The insertion of data in these tables takes about 50 seconds
Then, I tried using SQL to rank, however, I ran into some problems:
-Access has no ROW_NUMBER or RANK functions, and thus I have to use queries with COUNT, like (below is just a simplified version):
SELECT 1+(SELECT Count(*) FROM grades_table_per_subject t2 WHERE
t2.Grade > t1.Grade AND t1.Date=t2.Date AND t1.Subject=t2.Subject) AS [Global Rank],
1+(SELECT Count(*) FROM grades_table_per_subject t3 WHERE t3.Grade > t1.Grade AND
t3.Date=t1.Date AND t3.Subject=t1.Subject AND t3.Classroom=t1.Classroom) AS
[Rank in classroom] FROM grades_table_per_subject;
There still is the rank with the normalized grades in the query above, but I omitted it.
The table grades_table_per_subject has about 45,000 lines and this query takes more than 15 minutes here, even with indexing (tried many different index combinations, even some odd ones when I saw that the ones that should work didn't).
I also tried to ORDER BY Count() DESC the inner selects, but I hit ctrl+break after 7 minutes and no results.
2)
Added the following fields to the tables above:
Rank in Classroom, Rank in School, Rank in School using normalized grades
Then I tried using VBA with DAO and manually update the Rank fields, running the following code (simplified version):
Set rs = CurrentDb.OpenRecordset("SELECT Classroom, Date, Subject, Grade, [Rank in classroom] FROM
grades_table_per_subject ORDER BY Date, Classroom, Subject, Grade DESC;", dbOpenDynaset)
...
...
rs.movefirst
i=1
While Not rs.eof
'Verifies if there was a change on either one of Subject, Classroom, Date and if so:
...
i = 1
...
rs.Edit
rs![Rank in classroom]=i
rs.Update
i = i + 1
rs.movenext
Wend
rs.close
This obviously builds only one of the ranks (in this case per subject per classroom), and it takes alone 3min 10sec.
I verified that it takes so long due to the writes on the table (rs.Edit and rs.Update are the culprits, commenting them makes the whole thing run in only 4 seconds), but I need the ranks written to the table to generate an access report later.
FINALLY:
I could generate all the ranks once and make ways for the users to access all the data very quickly, but the idea is that everything should be calculated on-the-fly. The times we have achieved, however, make this impossible.
Overall, the question to be asked is the following:
-Is there a way to calculate the ranks shown above through an Access Query under 10 seconds, or to use VBA and calculate-insert these ranks to the table in a similar time considering the size of the tables used here?
Also, I would love to see a list of efficient ranking algorithms, so that even if I can't do everything quickly, I can improve it as much as possible.
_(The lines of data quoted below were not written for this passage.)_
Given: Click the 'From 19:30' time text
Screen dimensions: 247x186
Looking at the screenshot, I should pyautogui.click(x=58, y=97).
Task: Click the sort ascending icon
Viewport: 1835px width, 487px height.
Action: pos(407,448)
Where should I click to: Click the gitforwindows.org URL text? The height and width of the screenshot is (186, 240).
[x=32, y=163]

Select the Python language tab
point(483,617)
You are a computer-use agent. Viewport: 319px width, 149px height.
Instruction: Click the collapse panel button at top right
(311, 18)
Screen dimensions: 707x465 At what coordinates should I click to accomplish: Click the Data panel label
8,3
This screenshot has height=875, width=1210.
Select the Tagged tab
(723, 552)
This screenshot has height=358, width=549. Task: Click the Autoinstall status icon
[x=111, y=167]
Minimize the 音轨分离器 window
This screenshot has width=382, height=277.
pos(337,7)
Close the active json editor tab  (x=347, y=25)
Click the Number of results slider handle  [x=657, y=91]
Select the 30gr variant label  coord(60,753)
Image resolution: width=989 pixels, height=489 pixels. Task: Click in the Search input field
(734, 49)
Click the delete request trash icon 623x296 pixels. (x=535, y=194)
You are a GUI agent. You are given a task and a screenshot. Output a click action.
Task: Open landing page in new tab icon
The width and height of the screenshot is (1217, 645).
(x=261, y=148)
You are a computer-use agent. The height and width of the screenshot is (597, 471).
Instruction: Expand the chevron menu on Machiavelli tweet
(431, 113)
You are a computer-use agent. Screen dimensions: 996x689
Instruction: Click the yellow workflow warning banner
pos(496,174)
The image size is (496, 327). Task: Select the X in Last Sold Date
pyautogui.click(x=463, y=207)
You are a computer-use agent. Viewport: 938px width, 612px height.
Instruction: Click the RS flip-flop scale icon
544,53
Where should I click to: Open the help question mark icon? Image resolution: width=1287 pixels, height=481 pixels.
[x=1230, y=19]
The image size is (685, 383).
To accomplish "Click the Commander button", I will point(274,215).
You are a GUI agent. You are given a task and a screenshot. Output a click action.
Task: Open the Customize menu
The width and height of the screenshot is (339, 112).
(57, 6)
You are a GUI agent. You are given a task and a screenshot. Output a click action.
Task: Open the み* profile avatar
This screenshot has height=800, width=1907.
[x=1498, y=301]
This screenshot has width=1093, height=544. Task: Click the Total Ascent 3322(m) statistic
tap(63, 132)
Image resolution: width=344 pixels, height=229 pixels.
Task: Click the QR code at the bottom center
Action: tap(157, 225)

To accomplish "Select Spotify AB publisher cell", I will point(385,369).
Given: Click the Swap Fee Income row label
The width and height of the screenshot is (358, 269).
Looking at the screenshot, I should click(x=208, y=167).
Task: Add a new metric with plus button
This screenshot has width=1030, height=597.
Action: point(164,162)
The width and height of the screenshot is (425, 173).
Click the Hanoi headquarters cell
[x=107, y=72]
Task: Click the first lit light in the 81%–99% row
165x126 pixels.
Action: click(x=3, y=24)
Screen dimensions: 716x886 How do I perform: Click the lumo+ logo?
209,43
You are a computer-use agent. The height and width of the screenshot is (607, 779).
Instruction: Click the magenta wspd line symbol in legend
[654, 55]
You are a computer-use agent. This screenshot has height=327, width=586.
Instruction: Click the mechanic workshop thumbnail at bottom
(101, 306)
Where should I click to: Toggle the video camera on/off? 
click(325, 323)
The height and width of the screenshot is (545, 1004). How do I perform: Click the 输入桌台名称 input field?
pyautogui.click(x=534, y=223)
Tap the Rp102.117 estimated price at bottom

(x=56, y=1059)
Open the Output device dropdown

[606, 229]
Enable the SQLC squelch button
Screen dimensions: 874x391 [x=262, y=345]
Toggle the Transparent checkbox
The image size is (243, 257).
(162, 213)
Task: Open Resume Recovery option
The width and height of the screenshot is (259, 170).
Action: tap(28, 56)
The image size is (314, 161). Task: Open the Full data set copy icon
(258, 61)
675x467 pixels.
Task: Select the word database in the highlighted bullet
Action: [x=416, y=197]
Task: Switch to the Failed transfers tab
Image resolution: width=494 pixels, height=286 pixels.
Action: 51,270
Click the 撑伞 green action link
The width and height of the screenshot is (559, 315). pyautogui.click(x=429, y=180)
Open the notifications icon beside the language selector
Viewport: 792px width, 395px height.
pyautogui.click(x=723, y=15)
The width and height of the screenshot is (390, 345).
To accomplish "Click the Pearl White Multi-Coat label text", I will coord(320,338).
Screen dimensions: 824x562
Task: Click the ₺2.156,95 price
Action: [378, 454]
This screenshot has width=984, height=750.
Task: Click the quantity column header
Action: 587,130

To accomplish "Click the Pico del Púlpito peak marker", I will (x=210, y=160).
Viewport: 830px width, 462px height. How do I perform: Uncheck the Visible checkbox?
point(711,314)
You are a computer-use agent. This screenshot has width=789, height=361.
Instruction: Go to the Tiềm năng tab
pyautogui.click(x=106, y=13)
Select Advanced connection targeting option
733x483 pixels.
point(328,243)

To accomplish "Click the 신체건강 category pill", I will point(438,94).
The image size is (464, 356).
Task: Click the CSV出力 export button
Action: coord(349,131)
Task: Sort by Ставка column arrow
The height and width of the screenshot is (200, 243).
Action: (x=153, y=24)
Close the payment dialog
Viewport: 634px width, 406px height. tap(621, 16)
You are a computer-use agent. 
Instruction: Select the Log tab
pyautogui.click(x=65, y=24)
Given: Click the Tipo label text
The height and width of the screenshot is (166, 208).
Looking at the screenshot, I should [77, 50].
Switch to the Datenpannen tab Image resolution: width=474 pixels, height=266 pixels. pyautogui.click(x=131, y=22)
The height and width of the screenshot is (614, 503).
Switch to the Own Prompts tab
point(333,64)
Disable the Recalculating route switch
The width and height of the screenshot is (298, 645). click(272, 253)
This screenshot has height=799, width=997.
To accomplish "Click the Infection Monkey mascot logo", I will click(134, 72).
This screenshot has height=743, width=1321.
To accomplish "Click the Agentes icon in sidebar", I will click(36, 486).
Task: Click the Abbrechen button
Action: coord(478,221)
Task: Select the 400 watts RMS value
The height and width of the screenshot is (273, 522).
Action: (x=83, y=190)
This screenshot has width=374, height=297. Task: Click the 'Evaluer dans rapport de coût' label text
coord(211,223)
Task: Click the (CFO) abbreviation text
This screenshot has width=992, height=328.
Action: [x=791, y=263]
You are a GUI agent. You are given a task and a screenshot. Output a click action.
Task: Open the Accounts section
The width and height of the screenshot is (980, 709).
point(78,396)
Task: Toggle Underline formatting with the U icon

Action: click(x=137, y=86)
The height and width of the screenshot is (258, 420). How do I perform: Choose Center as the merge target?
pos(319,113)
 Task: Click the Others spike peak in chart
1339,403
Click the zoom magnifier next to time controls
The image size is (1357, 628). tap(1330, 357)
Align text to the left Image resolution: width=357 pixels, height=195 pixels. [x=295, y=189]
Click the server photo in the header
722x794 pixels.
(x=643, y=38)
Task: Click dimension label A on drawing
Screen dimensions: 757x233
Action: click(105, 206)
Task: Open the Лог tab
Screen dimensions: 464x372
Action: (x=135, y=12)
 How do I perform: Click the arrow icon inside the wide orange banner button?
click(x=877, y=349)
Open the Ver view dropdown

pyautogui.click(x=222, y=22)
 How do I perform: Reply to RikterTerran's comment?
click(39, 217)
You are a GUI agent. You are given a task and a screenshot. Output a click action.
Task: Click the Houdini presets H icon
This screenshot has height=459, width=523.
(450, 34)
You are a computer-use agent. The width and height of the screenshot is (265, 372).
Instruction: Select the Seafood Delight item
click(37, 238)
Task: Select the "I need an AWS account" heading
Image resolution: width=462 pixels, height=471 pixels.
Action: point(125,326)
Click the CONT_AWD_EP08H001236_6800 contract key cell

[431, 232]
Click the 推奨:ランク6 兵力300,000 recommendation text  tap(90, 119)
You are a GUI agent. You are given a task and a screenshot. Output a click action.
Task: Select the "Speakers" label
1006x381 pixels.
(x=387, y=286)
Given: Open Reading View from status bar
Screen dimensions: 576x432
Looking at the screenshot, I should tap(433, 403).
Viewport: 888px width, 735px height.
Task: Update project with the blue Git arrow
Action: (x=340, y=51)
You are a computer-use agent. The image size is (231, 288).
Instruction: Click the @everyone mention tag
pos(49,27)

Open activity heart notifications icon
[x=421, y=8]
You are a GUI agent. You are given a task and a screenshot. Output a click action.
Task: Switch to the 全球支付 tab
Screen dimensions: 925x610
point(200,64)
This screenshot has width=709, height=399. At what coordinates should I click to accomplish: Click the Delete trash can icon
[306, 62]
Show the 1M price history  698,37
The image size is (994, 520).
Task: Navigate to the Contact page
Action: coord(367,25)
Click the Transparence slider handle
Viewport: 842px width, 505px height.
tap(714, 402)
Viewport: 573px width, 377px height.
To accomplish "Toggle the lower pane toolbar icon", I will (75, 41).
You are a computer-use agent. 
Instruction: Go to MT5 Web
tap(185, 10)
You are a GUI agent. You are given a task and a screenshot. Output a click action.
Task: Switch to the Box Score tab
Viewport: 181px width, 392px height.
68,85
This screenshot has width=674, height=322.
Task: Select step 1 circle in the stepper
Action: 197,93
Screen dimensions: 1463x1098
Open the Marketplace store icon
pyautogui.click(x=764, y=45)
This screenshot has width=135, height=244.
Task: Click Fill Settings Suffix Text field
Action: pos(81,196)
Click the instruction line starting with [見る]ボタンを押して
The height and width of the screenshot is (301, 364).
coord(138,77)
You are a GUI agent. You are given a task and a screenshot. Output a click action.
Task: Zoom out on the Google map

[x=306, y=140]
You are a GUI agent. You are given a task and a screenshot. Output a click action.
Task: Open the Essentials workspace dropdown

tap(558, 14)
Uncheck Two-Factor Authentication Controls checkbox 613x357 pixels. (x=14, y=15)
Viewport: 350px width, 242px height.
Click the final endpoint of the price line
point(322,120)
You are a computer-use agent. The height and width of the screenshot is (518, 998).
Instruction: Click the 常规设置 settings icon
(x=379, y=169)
I could generate all the ranks once and make ways for the users to access all the data very quickly, but the idea is that everything should be calculated on-the-fly.
Why?
Why bother regenerating the same data over and over? It's most likely preferable to generate these statistics when the data changes and just look them up every other time. Redoing work you've already done whenever somebody wants to check something is just silly.
I just saw you say ms access only
so ignore this answer -- or consider moving to a real DB if you want to be able to do this type of power processing.
original answer below
I don't have access to your test data, but how fast does this run?
SELECT RANK () OVER (PARTITION BY [Date],[Subject] ORDER BY Grade) AS [Global Rank],
RANK () OVER (PARTITION BY [Date],[Subject], Classroom ORDER BY Grade) AS [Rank in classroom]
FROM grades_table_per_subject
My guess is you are not going to be able to beat SQL Servers ranking speed in VBA, if this is not fast enough then you need to look in the profiler and see what indexes it suggests you make.